= Beginning of Section =

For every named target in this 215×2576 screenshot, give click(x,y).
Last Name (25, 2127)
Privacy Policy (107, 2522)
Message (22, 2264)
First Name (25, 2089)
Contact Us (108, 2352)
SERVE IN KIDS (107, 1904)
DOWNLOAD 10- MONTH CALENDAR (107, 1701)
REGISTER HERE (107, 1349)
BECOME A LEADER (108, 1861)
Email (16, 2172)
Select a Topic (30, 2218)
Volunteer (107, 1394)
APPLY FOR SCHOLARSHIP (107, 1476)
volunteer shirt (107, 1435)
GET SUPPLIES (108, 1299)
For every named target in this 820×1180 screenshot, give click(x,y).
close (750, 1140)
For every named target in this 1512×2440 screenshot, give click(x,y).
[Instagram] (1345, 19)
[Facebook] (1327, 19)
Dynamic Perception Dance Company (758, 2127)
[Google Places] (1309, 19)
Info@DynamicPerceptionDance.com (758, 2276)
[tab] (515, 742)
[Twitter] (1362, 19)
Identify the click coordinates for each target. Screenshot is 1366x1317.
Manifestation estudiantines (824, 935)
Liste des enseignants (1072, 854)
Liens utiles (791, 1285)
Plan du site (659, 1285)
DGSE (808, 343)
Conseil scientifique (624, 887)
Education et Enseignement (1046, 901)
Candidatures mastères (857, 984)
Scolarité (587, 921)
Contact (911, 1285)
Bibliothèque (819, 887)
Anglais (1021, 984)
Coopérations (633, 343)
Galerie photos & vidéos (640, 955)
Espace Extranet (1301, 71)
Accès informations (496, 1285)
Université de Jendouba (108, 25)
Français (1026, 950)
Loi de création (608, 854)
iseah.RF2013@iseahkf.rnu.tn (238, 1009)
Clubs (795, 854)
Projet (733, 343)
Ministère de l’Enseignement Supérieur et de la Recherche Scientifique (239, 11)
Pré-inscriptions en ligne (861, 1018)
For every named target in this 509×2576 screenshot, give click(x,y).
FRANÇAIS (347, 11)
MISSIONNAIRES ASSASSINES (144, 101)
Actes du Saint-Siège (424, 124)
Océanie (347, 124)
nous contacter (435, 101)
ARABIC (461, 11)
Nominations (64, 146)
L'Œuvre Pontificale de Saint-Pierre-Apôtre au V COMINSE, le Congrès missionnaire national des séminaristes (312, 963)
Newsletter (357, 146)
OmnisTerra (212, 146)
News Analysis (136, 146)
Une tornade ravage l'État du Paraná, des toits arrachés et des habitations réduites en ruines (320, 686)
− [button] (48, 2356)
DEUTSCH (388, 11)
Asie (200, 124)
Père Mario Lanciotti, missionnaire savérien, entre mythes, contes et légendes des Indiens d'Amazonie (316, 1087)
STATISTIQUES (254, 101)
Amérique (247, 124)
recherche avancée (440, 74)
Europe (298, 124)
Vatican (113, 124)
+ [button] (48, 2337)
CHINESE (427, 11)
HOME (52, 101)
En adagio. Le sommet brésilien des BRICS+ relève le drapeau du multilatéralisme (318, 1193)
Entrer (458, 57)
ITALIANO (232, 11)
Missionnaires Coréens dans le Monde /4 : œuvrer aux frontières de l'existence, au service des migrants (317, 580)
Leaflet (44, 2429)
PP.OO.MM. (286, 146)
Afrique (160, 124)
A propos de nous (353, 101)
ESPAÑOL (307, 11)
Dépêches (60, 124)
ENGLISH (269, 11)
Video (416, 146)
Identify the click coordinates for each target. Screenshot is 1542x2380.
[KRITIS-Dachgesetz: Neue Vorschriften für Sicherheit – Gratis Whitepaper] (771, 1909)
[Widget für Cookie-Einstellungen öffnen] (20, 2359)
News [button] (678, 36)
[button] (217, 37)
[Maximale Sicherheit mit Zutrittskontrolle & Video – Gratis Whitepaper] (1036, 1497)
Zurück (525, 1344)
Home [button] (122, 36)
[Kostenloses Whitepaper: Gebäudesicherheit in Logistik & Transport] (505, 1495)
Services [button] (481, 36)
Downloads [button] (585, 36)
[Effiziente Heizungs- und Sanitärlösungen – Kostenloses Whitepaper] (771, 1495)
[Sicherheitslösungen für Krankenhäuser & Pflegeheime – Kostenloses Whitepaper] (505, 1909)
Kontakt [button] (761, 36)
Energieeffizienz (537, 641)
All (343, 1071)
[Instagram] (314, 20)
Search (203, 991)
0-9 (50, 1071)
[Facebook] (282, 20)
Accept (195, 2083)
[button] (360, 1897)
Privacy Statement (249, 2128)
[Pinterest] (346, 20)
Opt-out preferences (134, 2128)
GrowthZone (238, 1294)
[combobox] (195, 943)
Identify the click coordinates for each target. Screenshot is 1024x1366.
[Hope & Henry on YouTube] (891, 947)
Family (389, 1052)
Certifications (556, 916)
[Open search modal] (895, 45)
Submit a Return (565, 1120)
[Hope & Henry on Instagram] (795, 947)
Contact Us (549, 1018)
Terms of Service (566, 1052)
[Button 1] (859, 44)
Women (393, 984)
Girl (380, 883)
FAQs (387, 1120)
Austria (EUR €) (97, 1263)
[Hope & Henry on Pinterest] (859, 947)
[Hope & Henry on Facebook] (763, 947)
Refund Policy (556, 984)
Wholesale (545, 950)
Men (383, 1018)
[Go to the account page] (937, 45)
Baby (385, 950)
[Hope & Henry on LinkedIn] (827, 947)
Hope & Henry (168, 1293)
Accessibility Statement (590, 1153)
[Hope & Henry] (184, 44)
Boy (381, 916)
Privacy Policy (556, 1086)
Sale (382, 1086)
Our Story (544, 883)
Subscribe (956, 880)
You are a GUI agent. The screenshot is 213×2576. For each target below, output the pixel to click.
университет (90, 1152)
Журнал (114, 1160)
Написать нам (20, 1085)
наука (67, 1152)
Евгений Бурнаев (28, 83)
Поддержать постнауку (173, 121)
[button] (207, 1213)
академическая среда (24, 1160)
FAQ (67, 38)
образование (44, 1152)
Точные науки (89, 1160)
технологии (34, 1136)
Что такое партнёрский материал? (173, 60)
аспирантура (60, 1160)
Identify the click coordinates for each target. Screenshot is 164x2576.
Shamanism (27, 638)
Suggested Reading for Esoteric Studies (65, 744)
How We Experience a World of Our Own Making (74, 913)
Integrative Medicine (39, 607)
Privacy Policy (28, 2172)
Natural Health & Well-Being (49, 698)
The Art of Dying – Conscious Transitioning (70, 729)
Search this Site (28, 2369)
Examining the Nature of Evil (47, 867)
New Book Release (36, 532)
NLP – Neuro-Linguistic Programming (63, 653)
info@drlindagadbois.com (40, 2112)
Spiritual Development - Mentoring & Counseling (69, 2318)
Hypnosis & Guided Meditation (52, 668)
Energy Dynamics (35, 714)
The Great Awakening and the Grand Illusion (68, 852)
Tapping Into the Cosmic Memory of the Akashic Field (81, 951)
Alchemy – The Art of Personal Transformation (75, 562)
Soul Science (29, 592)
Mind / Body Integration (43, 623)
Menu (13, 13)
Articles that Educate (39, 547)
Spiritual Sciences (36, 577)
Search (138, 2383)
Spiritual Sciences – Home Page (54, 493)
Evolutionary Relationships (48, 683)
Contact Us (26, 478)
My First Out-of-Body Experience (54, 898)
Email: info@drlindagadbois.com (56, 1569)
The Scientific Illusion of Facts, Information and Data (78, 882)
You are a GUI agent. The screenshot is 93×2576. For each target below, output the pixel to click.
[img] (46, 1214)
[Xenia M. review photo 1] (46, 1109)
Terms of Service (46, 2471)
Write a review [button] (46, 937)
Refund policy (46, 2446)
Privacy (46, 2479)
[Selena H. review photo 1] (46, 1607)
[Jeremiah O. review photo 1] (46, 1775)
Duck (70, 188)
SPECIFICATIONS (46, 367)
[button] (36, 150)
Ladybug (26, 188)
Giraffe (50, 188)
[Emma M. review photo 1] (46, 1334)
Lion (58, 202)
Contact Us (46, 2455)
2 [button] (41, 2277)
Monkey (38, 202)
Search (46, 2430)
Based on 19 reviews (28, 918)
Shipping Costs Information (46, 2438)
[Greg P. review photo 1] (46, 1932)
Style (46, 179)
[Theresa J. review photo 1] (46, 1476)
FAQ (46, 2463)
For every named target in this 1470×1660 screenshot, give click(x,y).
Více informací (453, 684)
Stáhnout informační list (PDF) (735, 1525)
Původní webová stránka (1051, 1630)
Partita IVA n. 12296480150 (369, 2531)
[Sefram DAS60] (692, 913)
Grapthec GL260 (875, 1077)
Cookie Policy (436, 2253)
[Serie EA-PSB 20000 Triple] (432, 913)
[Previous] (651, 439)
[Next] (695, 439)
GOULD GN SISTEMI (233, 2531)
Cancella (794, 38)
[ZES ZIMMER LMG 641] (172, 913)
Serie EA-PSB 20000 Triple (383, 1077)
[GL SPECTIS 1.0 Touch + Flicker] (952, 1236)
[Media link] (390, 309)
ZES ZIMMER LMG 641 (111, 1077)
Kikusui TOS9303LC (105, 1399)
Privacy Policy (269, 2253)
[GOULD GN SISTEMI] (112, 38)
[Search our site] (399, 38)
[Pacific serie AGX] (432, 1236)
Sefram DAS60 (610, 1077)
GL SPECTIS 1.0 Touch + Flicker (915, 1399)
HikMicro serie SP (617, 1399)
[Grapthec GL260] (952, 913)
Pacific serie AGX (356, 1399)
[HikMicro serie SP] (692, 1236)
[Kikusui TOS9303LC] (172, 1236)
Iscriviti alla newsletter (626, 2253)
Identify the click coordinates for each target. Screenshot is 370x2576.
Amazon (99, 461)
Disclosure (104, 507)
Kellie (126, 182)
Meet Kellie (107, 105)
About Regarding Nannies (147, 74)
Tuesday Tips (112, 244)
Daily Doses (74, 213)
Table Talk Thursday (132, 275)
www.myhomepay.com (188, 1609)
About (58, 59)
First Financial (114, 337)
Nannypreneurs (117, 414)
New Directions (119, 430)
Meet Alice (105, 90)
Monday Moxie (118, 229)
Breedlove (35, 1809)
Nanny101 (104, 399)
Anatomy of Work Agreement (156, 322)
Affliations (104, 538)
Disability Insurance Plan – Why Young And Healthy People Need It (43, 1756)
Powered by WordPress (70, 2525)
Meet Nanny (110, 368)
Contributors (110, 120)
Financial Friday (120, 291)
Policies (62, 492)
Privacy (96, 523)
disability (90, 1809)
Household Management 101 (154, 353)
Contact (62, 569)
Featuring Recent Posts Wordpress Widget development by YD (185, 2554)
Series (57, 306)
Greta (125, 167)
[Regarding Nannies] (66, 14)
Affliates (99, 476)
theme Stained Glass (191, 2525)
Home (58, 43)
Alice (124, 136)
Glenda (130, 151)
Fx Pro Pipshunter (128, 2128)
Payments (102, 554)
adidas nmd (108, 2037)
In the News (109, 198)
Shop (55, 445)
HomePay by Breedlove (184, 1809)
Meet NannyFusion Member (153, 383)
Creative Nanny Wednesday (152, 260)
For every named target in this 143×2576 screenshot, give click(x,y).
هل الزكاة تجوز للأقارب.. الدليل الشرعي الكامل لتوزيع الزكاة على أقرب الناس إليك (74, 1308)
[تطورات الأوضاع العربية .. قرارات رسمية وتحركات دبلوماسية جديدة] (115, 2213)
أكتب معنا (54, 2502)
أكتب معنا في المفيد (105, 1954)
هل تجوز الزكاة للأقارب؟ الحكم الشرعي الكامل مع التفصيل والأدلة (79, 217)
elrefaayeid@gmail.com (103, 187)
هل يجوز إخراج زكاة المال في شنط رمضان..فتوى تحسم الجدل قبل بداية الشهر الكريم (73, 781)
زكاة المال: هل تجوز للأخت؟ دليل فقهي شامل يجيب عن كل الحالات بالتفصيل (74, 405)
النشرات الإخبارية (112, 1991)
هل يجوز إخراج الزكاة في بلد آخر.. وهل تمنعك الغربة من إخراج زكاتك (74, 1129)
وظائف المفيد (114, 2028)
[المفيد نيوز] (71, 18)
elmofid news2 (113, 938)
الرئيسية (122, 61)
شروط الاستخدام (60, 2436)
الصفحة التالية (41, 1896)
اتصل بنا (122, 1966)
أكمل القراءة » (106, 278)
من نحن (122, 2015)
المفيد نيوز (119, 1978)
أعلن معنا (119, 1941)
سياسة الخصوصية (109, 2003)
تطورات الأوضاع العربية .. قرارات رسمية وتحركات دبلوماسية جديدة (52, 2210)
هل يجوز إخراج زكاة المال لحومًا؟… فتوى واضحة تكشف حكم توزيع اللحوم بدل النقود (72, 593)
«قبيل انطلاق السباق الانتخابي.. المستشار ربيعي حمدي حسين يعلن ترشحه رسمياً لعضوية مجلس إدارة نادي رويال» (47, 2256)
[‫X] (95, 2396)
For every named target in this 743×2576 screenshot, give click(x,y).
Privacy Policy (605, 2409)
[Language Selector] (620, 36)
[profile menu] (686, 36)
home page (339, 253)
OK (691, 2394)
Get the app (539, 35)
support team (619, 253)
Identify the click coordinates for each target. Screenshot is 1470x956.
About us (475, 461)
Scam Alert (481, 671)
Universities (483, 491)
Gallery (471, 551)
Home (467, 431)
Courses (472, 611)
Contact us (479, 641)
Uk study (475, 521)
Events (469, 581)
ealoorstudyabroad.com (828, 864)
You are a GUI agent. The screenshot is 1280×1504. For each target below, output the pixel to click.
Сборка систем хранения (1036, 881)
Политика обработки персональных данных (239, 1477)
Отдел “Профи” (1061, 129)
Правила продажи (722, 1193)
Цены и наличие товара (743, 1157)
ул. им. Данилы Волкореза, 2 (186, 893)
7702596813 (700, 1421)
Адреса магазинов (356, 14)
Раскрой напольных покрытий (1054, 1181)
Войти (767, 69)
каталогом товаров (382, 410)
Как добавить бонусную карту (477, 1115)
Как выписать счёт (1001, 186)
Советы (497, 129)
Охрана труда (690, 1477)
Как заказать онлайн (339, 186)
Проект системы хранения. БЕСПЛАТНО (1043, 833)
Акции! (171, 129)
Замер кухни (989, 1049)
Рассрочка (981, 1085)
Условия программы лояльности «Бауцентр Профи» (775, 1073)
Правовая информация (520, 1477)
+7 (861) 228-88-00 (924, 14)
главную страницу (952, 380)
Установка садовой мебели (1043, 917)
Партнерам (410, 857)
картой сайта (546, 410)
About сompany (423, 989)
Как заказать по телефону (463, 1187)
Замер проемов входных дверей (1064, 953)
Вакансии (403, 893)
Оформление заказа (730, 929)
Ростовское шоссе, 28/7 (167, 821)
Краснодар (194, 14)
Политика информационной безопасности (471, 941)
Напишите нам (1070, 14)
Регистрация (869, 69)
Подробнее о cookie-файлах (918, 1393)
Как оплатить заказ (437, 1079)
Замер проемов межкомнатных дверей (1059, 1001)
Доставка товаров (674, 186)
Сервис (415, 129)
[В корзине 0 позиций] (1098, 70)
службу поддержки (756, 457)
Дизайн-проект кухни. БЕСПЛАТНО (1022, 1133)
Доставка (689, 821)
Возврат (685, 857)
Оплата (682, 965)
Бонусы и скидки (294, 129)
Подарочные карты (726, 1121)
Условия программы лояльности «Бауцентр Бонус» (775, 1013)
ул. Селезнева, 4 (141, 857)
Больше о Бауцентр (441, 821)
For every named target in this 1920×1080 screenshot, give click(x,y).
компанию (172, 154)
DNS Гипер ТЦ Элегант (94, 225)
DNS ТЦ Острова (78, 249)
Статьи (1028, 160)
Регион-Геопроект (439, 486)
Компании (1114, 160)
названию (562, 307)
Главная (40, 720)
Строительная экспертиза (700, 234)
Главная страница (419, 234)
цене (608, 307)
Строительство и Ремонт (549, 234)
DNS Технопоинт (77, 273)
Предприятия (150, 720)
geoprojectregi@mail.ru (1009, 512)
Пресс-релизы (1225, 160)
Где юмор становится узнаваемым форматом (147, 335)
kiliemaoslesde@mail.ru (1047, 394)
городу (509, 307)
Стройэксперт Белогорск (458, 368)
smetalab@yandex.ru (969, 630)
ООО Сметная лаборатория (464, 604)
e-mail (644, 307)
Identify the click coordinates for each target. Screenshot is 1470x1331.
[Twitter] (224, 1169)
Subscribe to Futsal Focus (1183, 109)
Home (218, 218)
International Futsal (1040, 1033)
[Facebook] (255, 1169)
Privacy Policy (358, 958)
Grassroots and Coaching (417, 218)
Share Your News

= End of Section =

What you have to do: From the listing above, output exactly the run of lines that starts with the line containing "News Analysis (136, 146)" and ends with the line containing "[button] (217, 37)".

Task solution:
News Analysis (136, 146)
Une tornade ravage l'État du Paraná, des toits arrachés et des habitations réduites en ruines (320, 686)
− [button] (48, 2356)
DEUTSCH (388, 11)
Asie (200, 124)
Père Mario Lanciotti, missionnaire savérien, entre mythes, contes et légendes des Indiens d'Amazonie (316, 1087)
STATISTIQUES (254, 101)
Amérique (247, 124)
recherche avancée (440, 74)
Europe (298, 124)
Vatican (113, 124)
+ [button] (48, 2337)
CHINESE (427, 11)
HOME (52, 101)
En adagio. Le sommet brésilien des BRICS+ relève le drapeau du multilatéralisme (318, 1193)
Entrer (458, 57)
ITALIANO (232, 11)
Missionnaires Coréens dans le Monde /4 : œuvrer aux frontières de l'existence, au service des migrants (317, 580)
Leaflet (44, 2429)
PP.OO.MM. (286, 146)
Afrique (160, 124)
A propos de nous (353, 101)
ESPAÑOL (307, 11)
Dépêches (60, 124)
ENGLISH (269, 11)
Video (416, 146)
Identify the click coordinates for each target. Screenshot is 1542x2380.
[KRITIS-Dachgesetz: Neue Vorschriften für Sicherheit – Gratis Whitepaper] (771, 1909)
[Widget für Cookie-Einstellungen öffnen] (20, 2359)
News [button] (678, 36)
[button] (217, 37)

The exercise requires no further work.